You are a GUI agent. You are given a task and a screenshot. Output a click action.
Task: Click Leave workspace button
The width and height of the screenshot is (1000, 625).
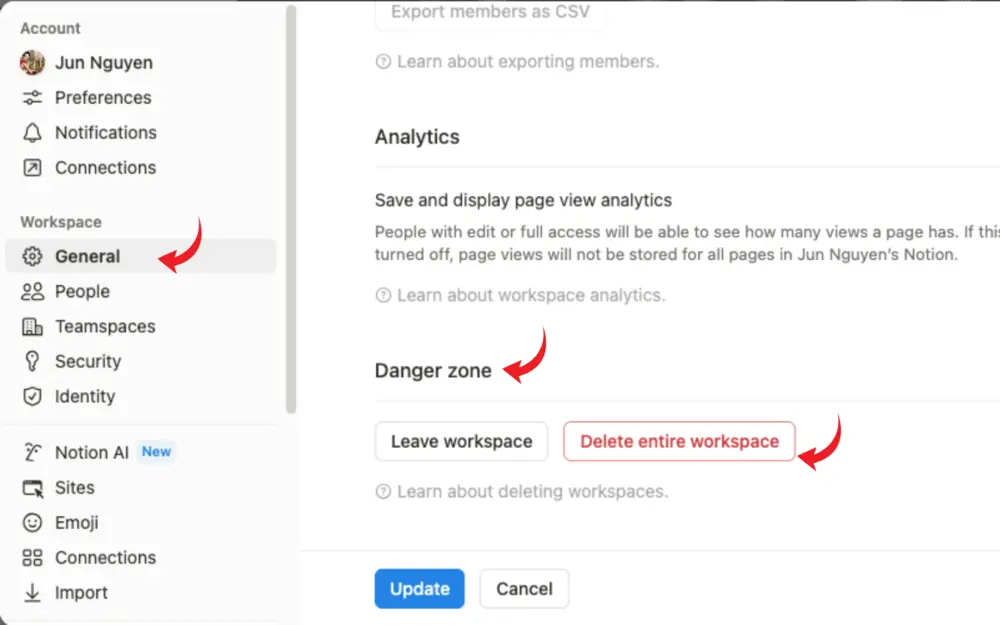pyautogui.click(x=461, y=441)
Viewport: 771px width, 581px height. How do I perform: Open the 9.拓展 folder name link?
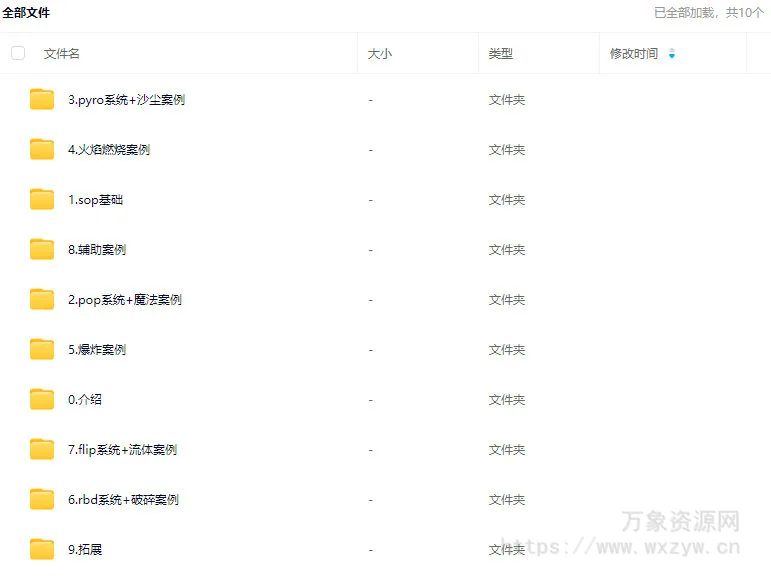tap(85, 550)
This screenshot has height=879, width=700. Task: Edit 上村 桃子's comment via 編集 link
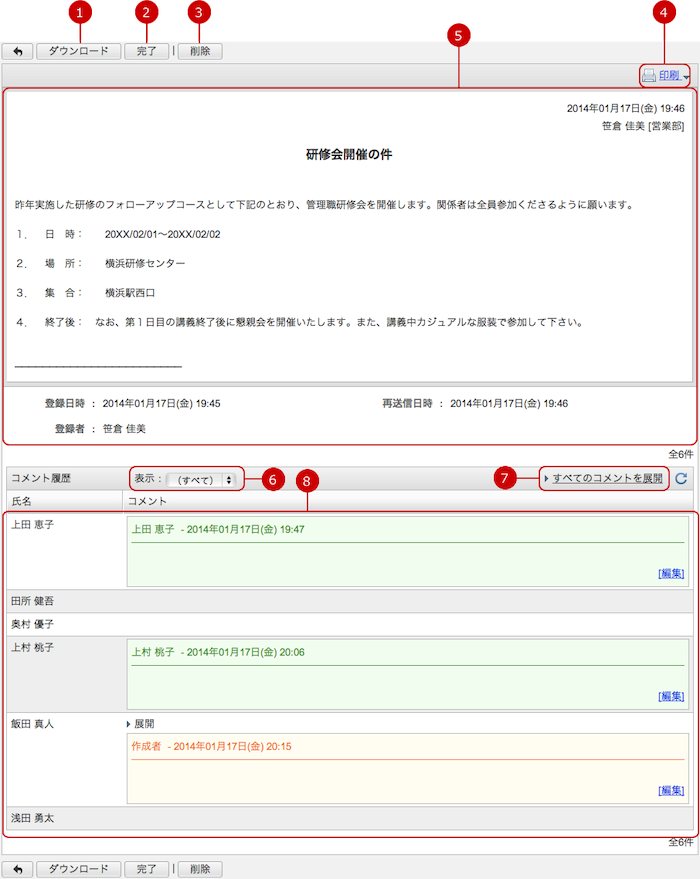[x=671, y=695]
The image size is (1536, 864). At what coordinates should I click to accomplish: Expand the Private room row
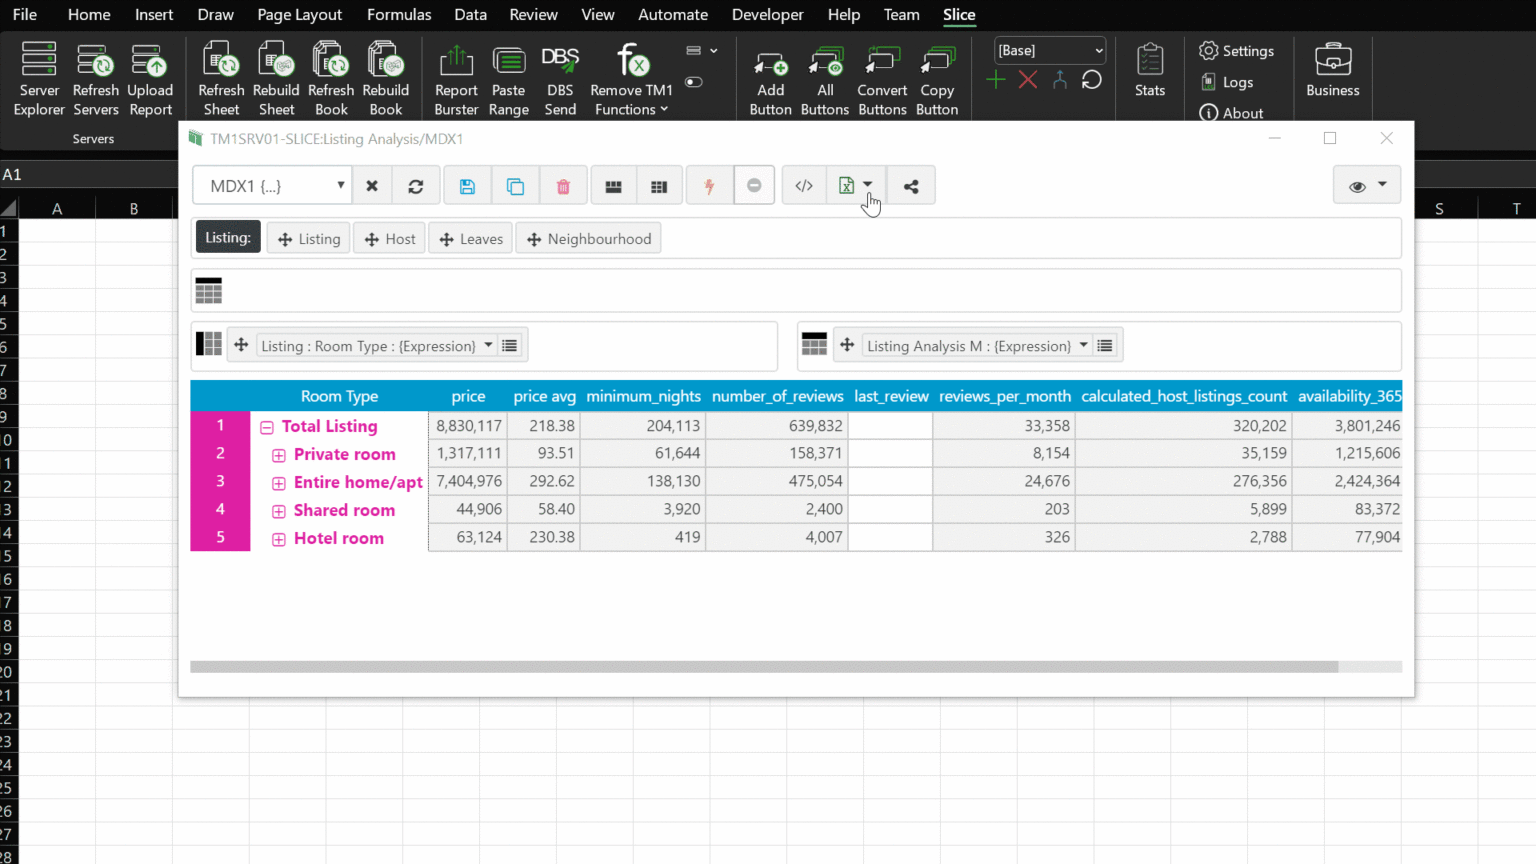279,454
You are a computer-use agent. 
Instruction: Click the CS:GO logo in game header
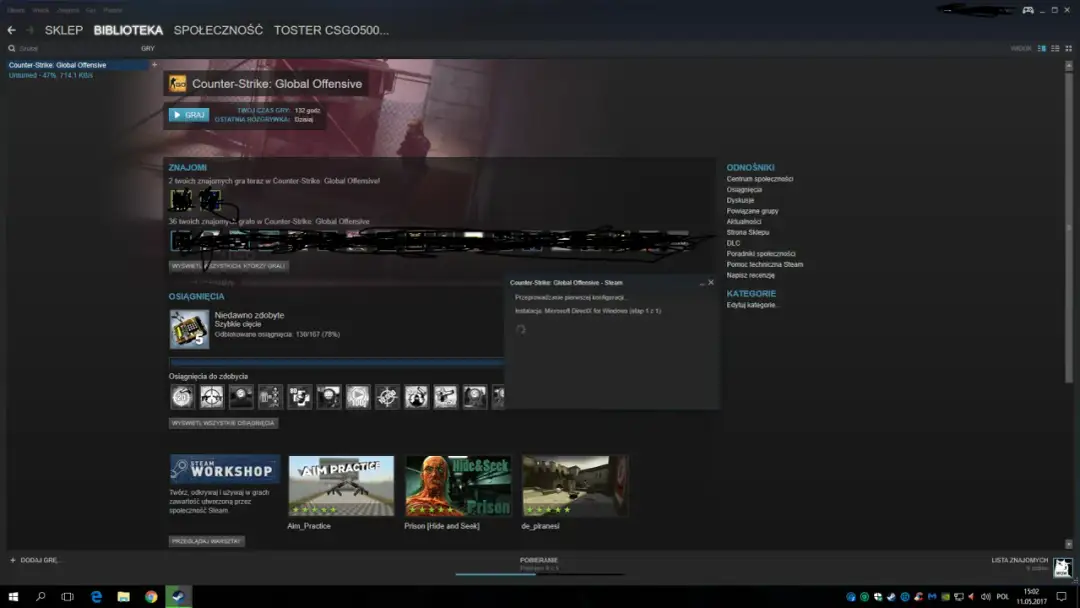click(x=175, y=84)
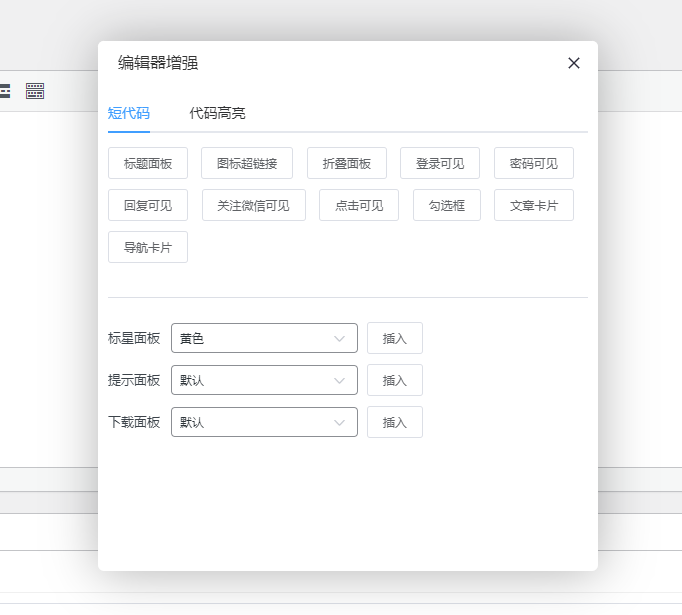Switch to the 代码高亮 tab
The height and width of the screenshot is (615, 682).
[x=218, y=113]
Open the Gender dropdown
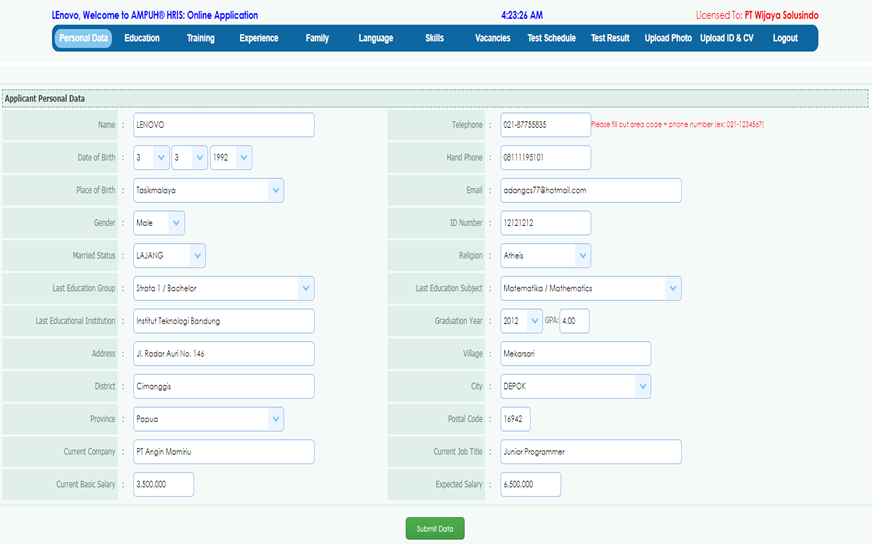 point(159,223)
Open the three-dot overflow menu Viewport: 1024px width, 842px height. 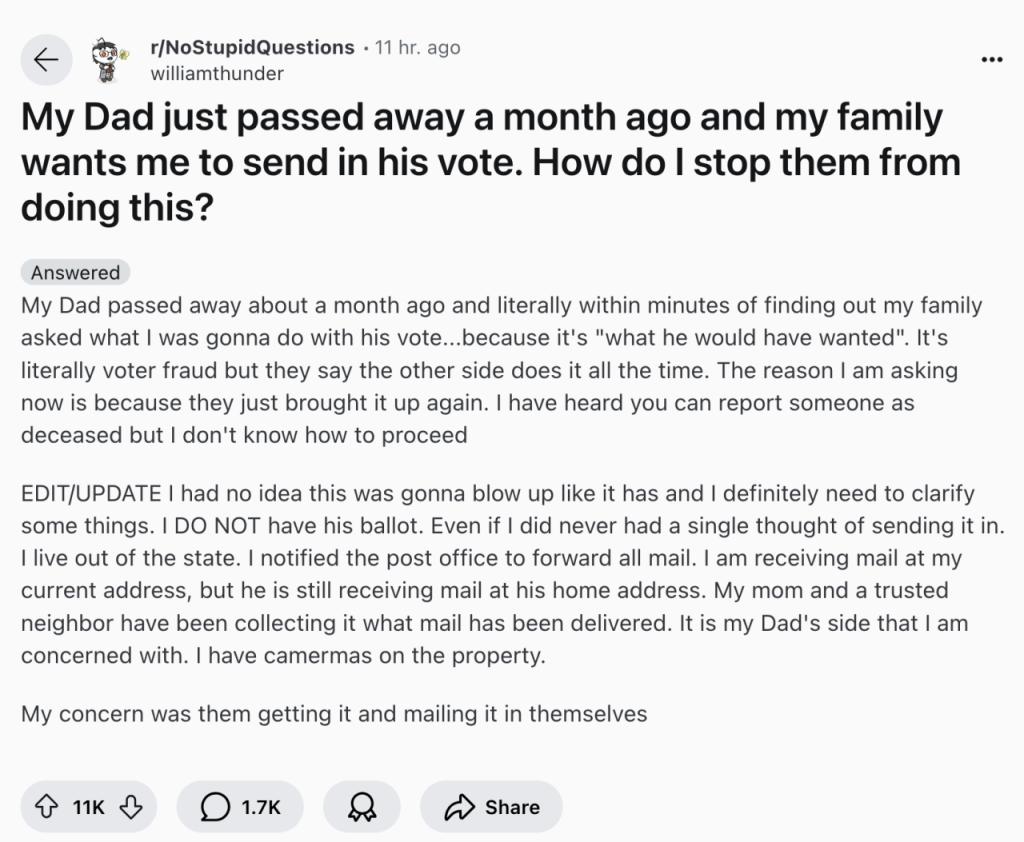point(991,59)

---*---

● Work instructions: Find the lines above that include the string "agent" and copy them.

● Written solution:
You are a GUI agent. You are given a task and a screenshot. Output a click action.
You are a computer-use agent. 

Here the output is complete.